▶ [GOAL OF THE EXERCISE]
Rewrite the rows from the start of the rows up to and including the line with "pyautogui.click(x=362, y=113)", changing every "screenshot" to "screen capture" and keeping everything else the same. Leave the pictures out of your answer.

▶ [RECORDS SHOWN]
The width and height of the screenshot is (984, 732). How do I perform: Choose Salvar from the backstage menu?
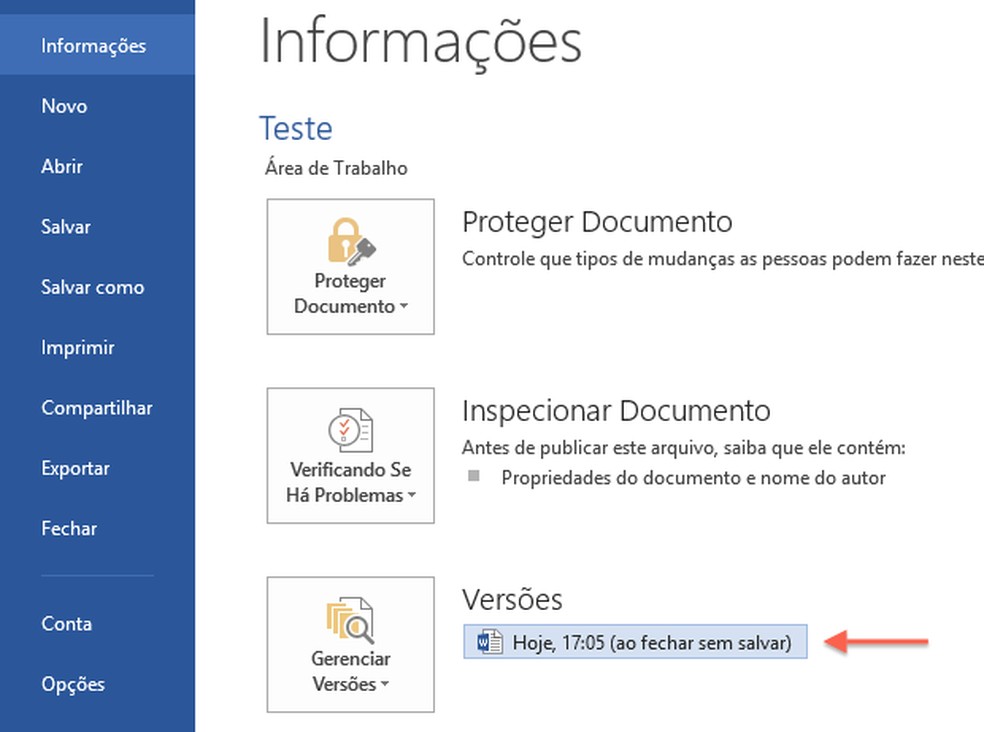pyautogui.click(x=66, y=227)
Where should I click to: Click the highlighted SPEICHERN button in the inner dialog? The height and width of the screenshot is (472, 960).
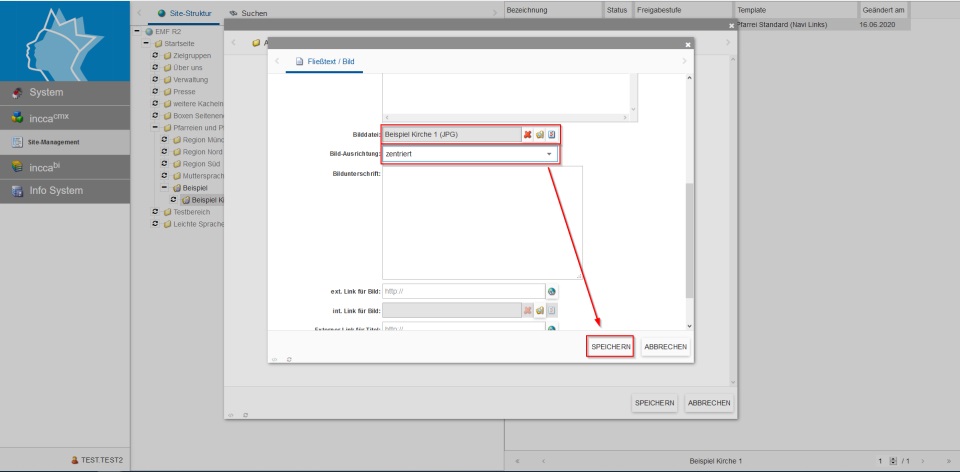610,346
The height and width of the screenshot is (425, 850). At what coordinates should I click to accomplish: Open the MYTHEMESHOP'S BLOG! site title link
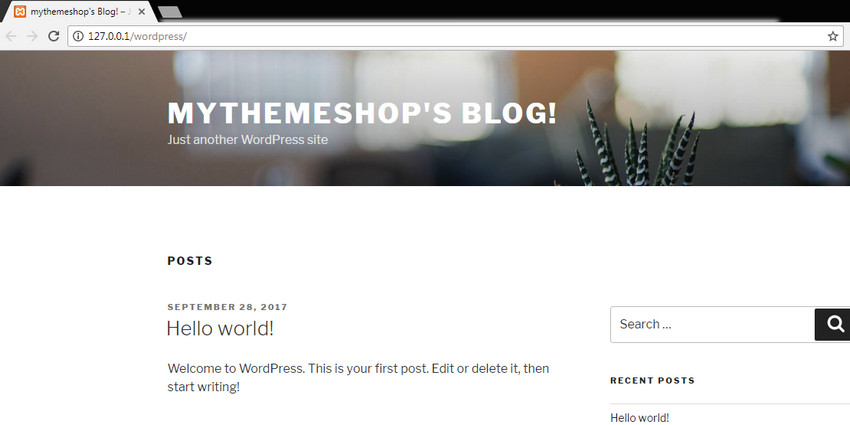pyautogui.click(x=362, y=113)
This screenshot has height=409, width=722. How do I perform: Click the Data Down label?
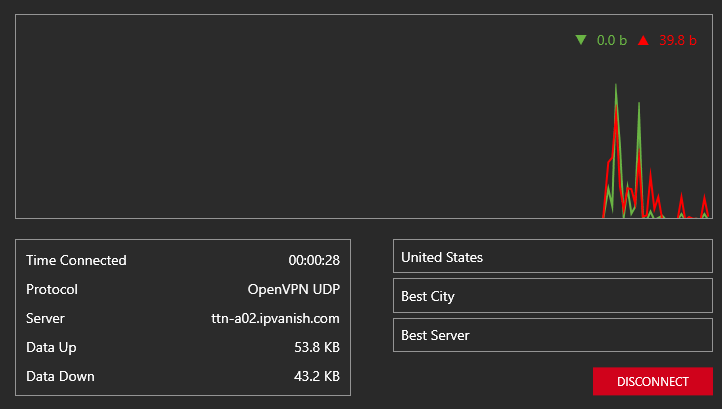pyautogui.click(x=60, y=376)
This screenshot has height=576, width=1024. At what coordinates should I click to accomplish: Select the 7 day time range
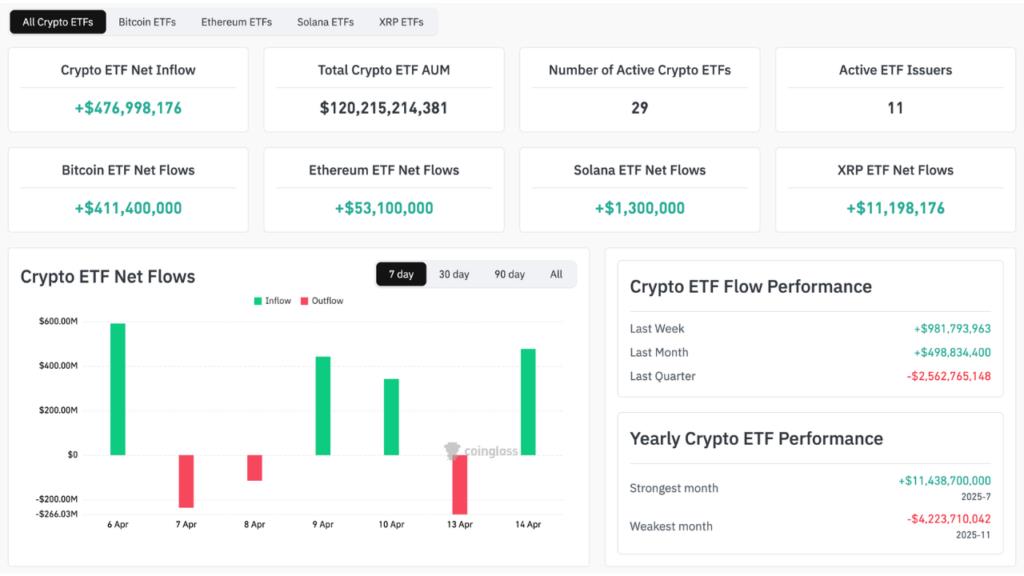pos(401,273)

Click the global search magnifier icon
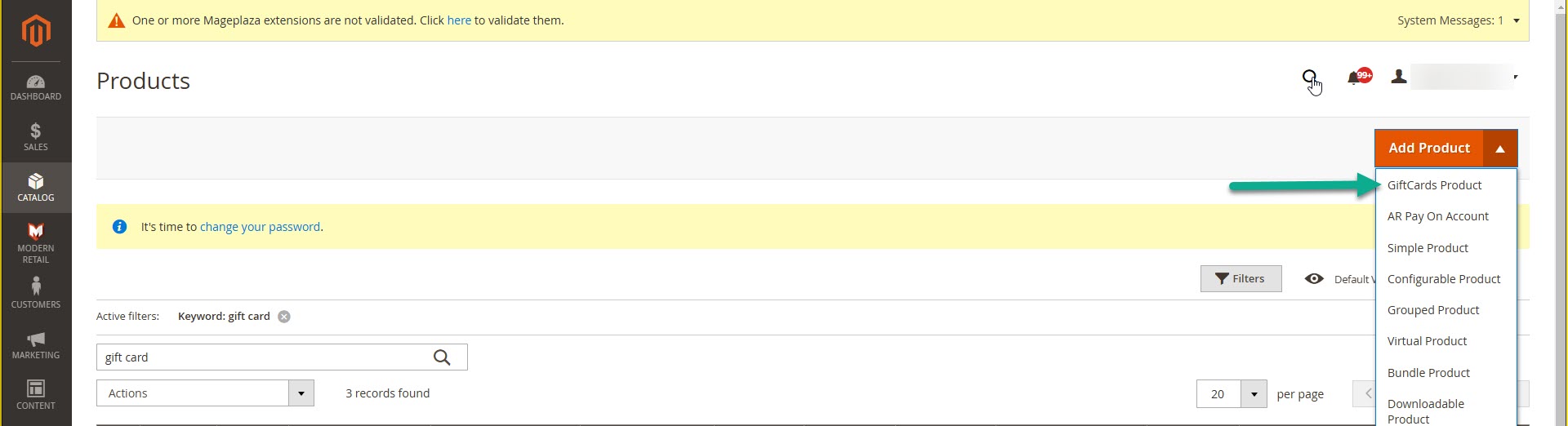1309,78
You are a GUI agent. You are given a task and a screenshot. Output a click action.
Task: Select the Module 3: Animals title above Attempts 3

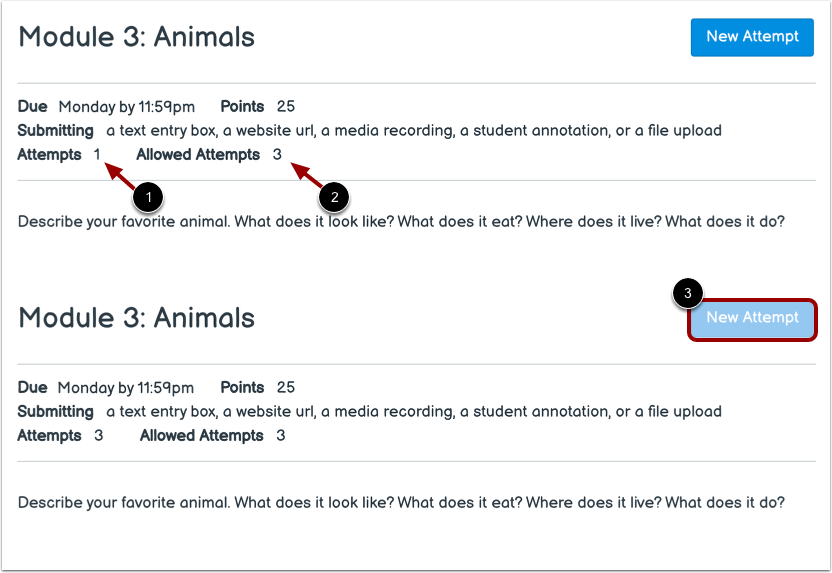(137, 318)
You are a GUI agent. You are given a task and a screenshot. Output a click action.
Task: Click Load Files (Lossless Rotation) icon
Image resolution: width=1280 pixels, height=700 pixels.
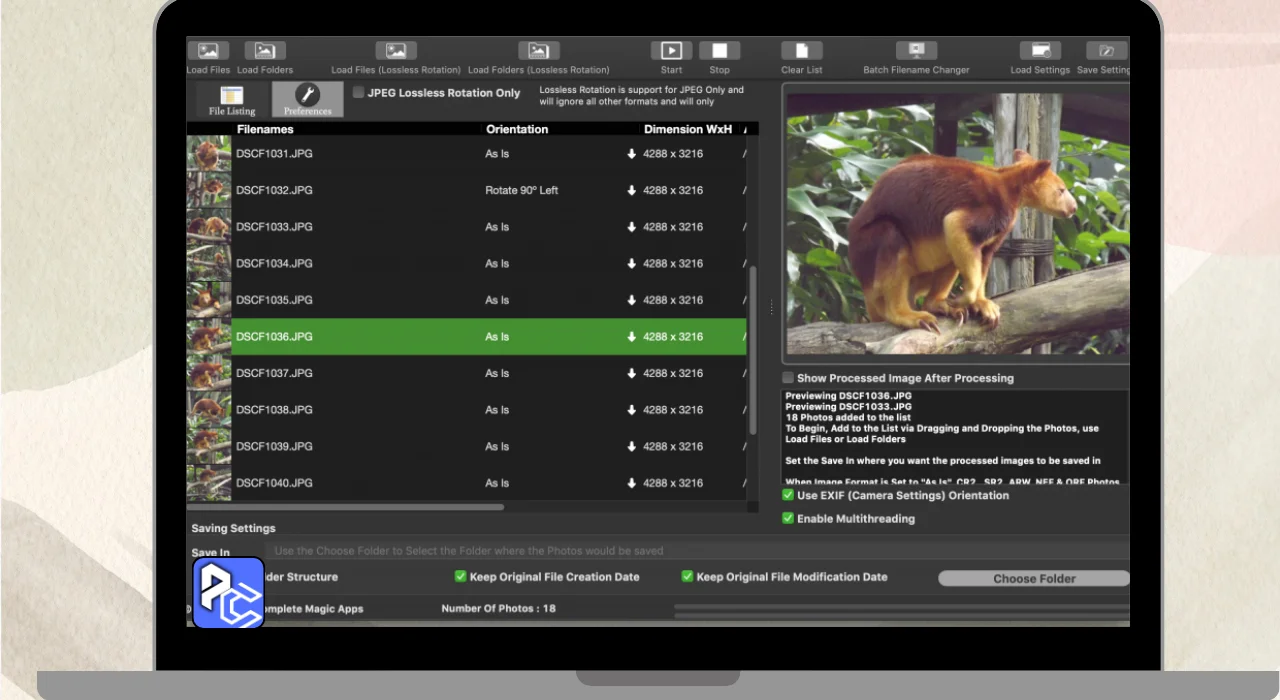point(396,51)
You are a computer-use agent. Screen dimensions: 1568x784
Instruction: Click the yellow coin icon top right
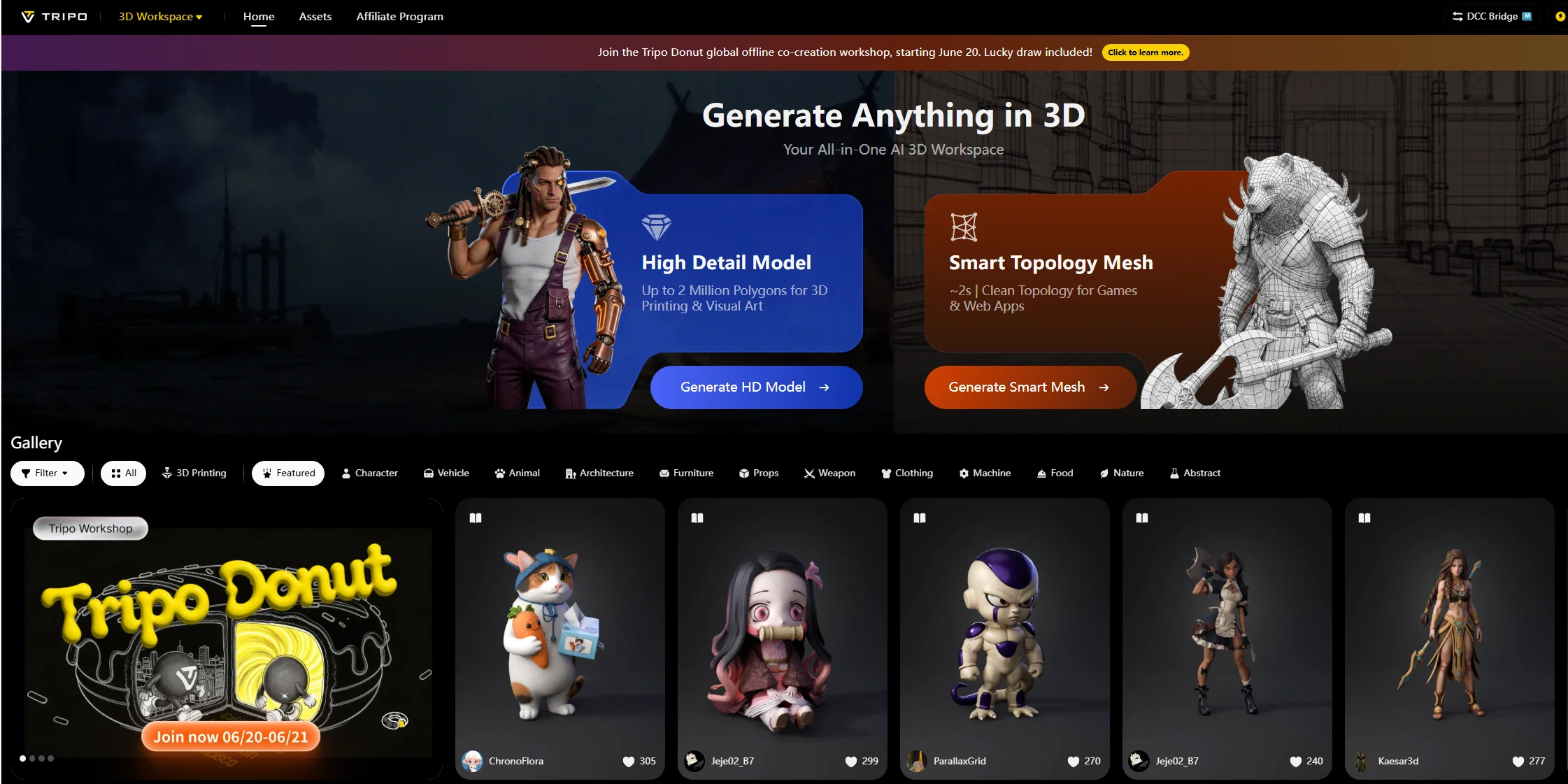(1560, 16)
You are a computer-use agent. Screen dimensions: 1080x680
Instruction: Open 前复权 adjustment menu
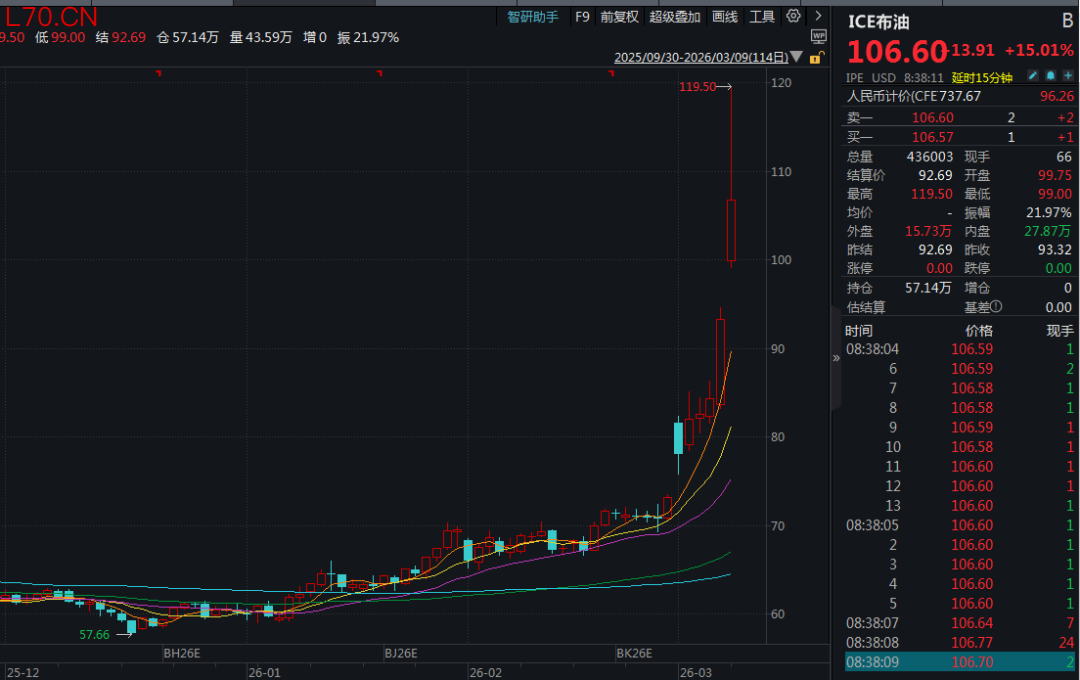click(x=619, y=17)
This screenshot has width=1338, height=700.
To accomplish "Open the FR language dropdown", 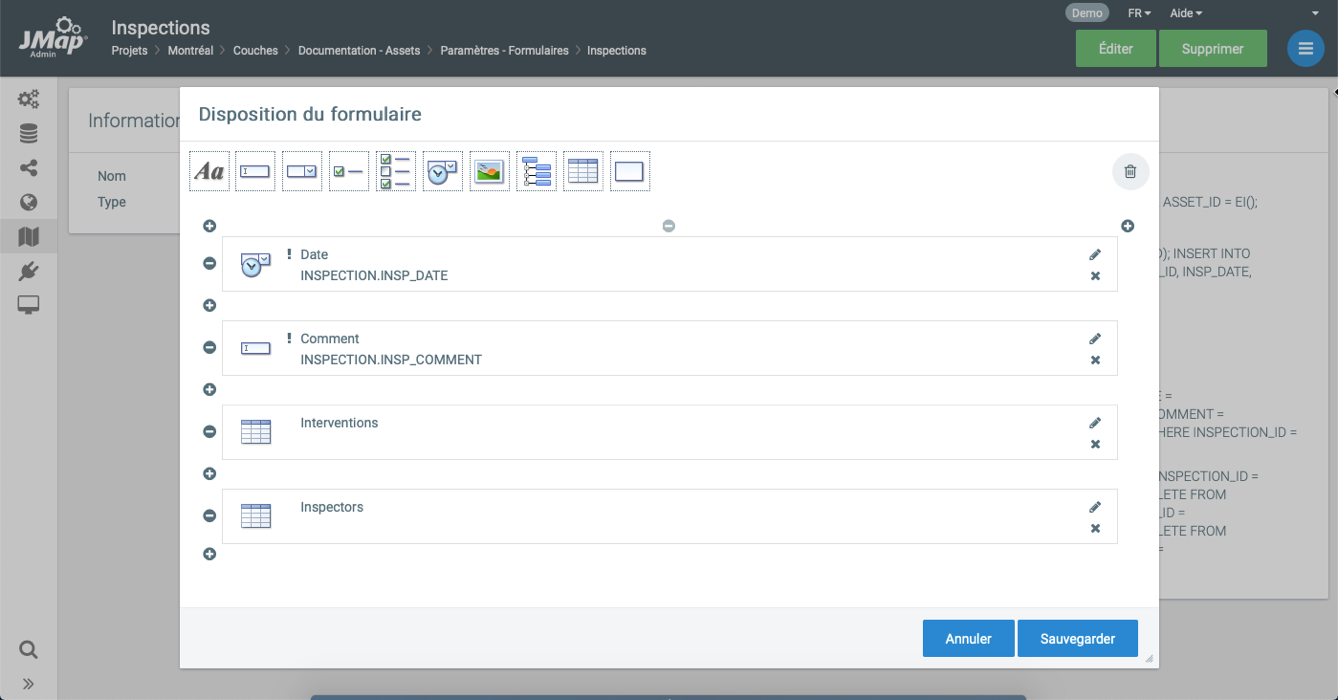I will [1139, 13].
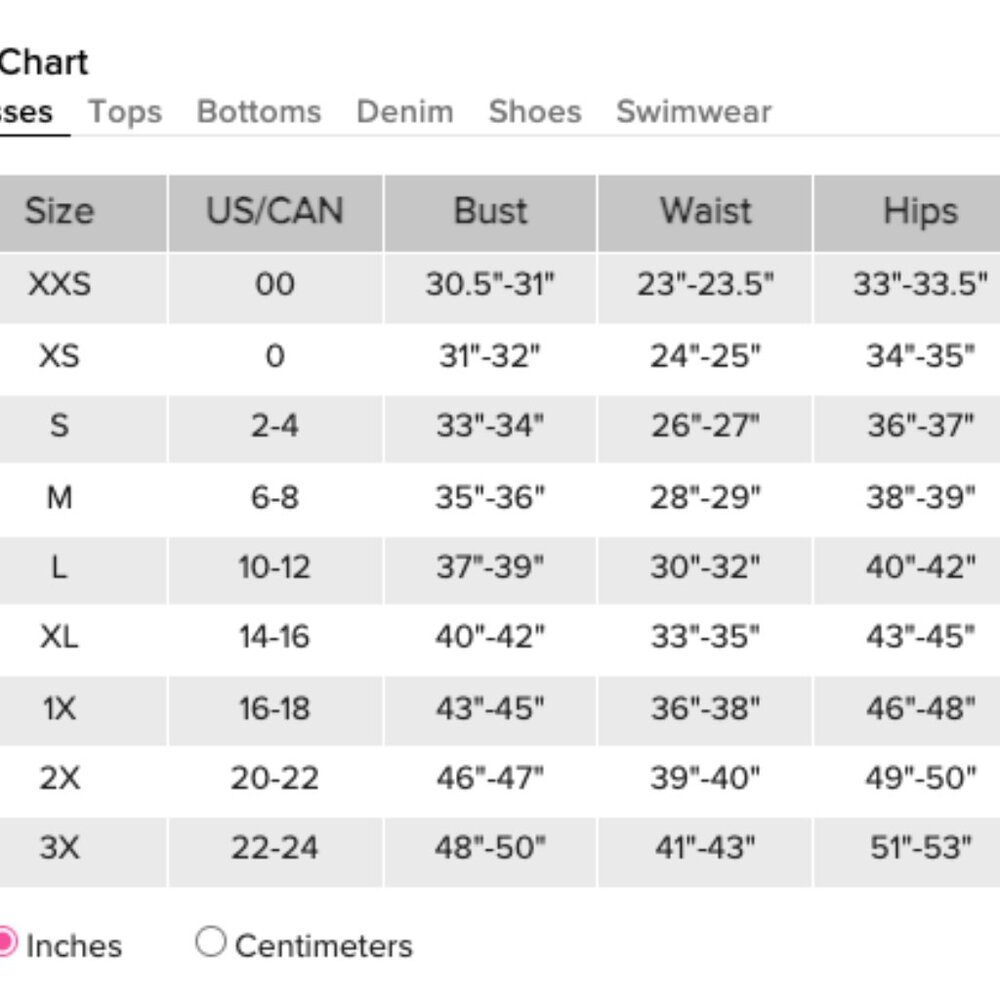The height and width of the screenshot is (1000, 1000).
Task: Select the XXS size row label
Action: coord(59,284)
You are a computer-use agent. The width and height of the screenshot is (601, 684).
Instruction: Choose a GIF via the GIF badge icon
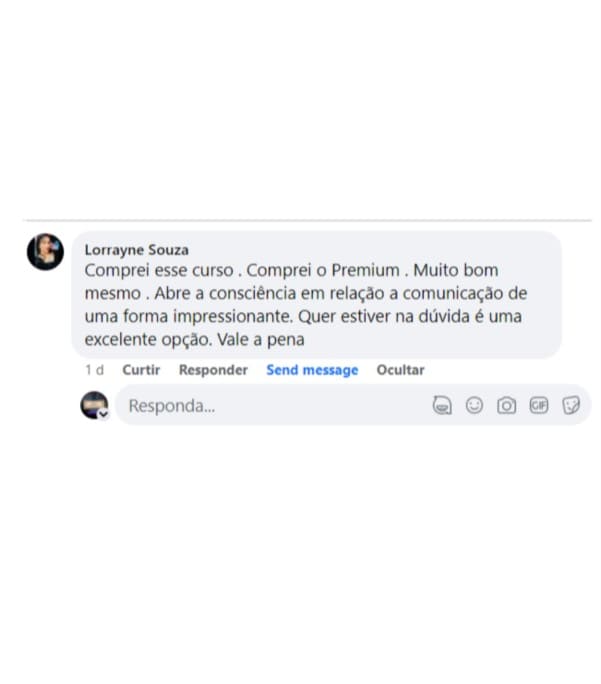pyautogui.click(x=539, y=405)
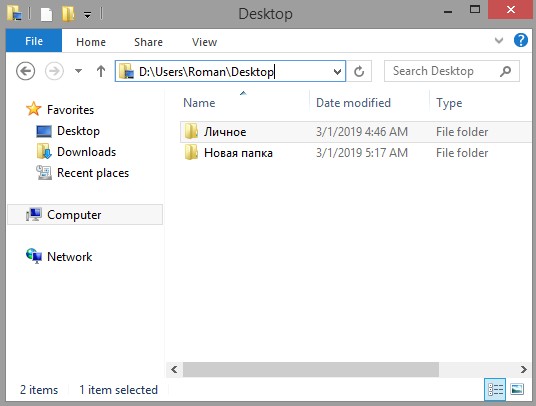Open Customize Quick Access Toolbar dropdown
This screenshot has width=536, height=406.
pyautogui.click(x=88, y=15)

▶ [RIGHT ANSWER]
The width and height of the screen capture is (984, 732). How do I perform: Choose Salvar from the backstage menu?
pyautogui.click(x=66, y=227)
Where should I click to: Click the highlighted SPEICHERN button in the inner dialog? The height and width of the screen capture is (472, 960).
610,346
The height and width of the screen capture is (425, 850). At what coordinates should I click to accomplish: Open the MYTHEMESHOP'S BLOG! site title link
pyautogui.click(x=362, y=113)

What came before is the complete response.